(Supplied records)
++++++++++++++++++++

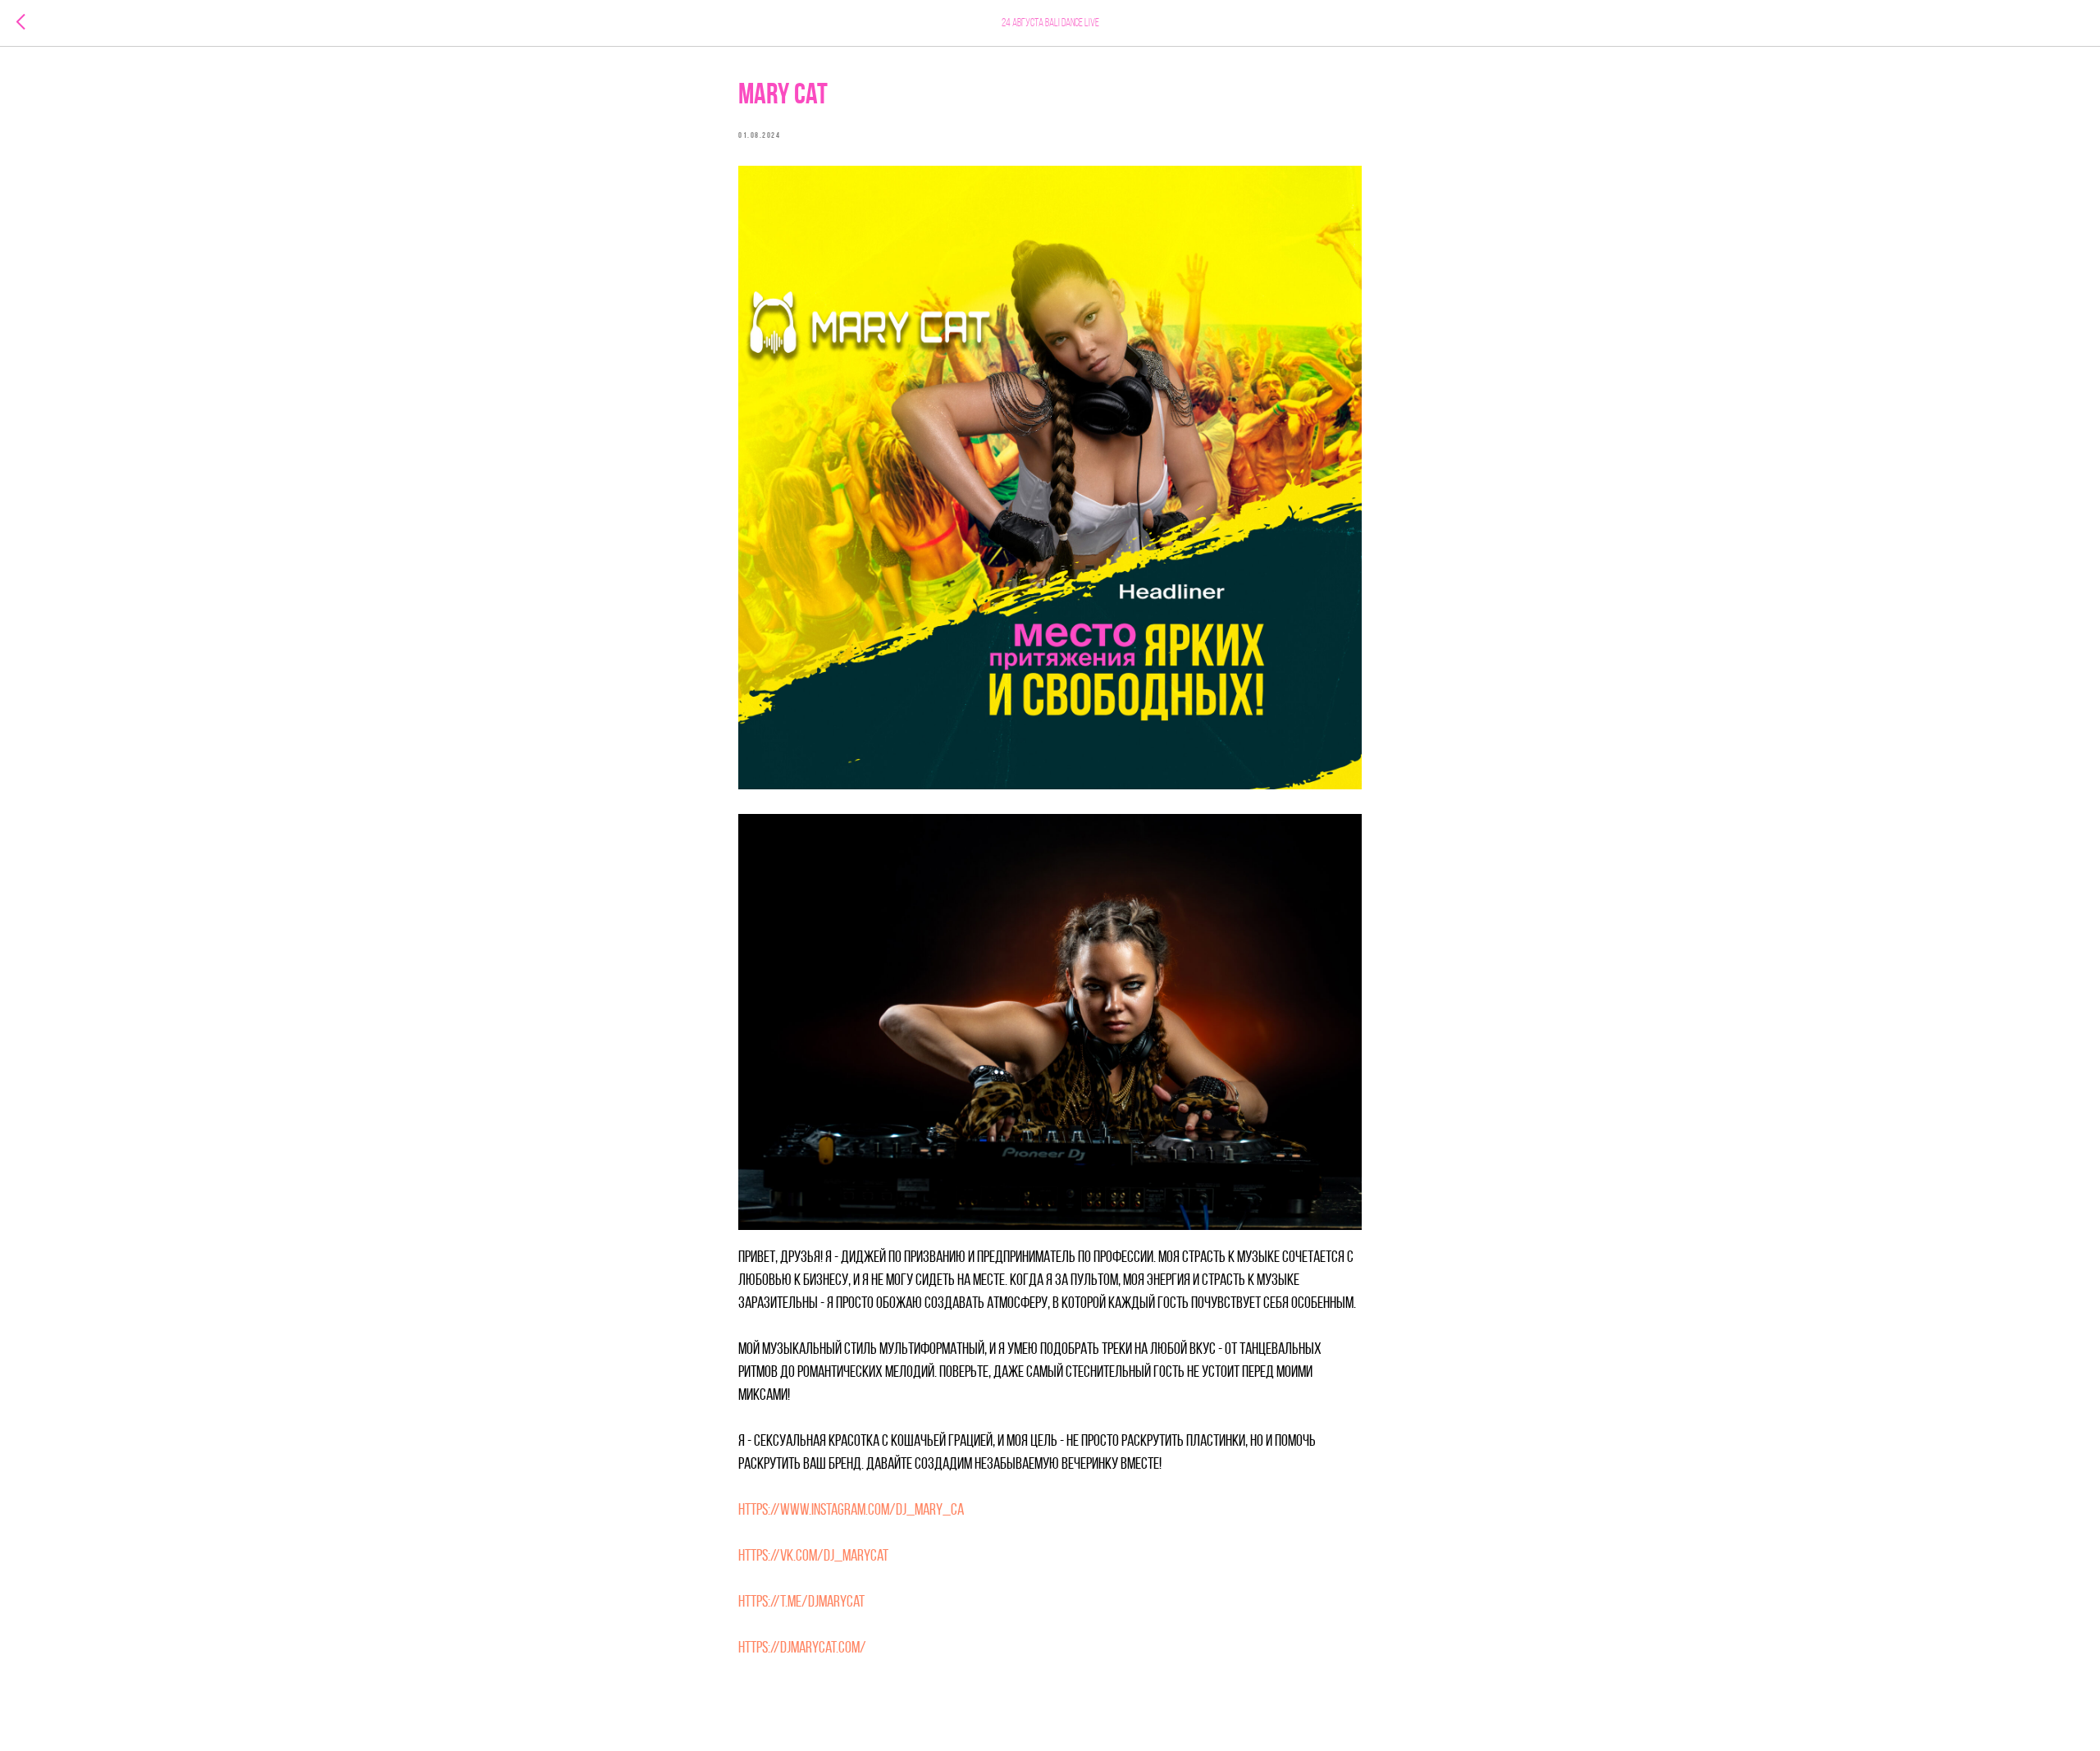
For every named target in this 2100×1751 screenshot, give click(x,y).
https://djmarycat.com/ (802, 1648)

++++++++++++++++++++

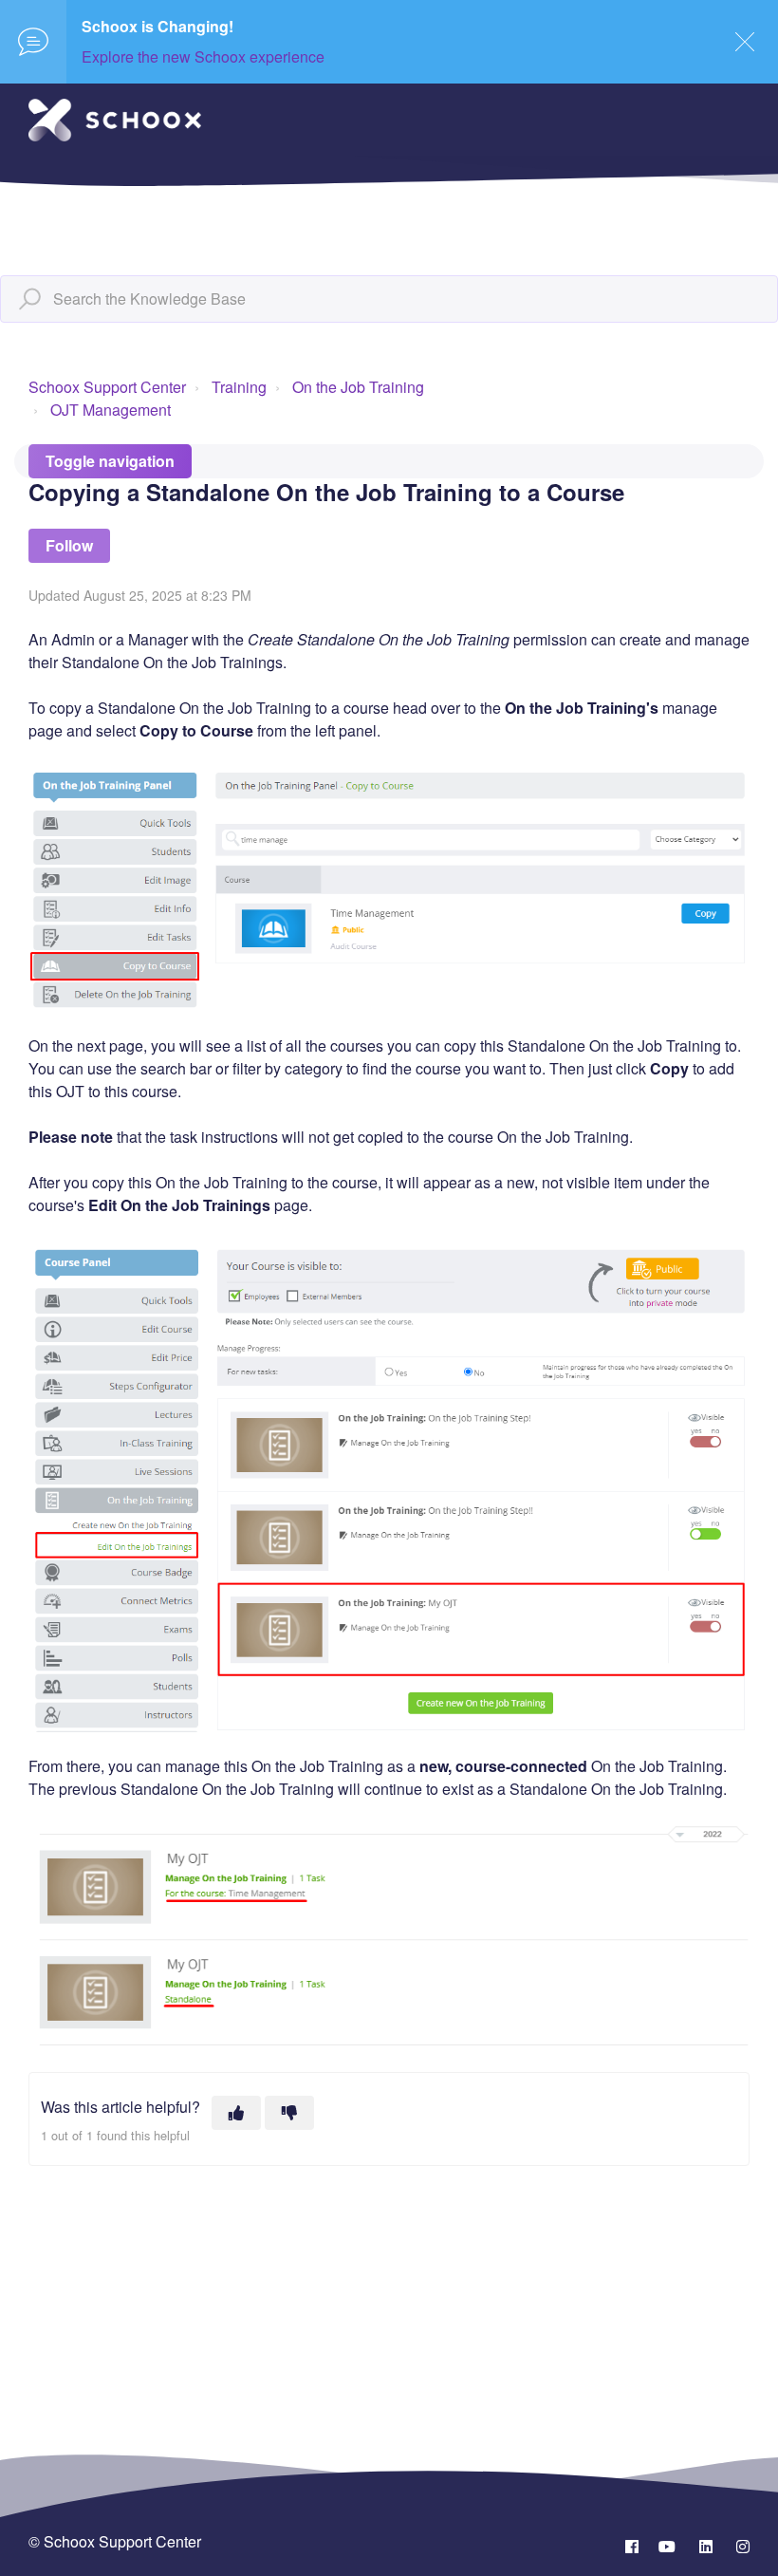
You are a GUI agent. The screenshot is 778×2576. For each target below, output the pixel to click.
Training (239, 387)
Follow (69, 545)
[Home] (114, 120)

++++++++++++++++++++

All that is wanted is an exact copy of the lines above from the one with "You are a GUI" through the one with "[Home] (114, 120)", with both ends included.

(Response box)
You are a GUI agent. The screenshot is 778×2576. For each target below, output the pixel to click.
Training (239, 387)
Follow (69, 545)
[Home] (114, 120)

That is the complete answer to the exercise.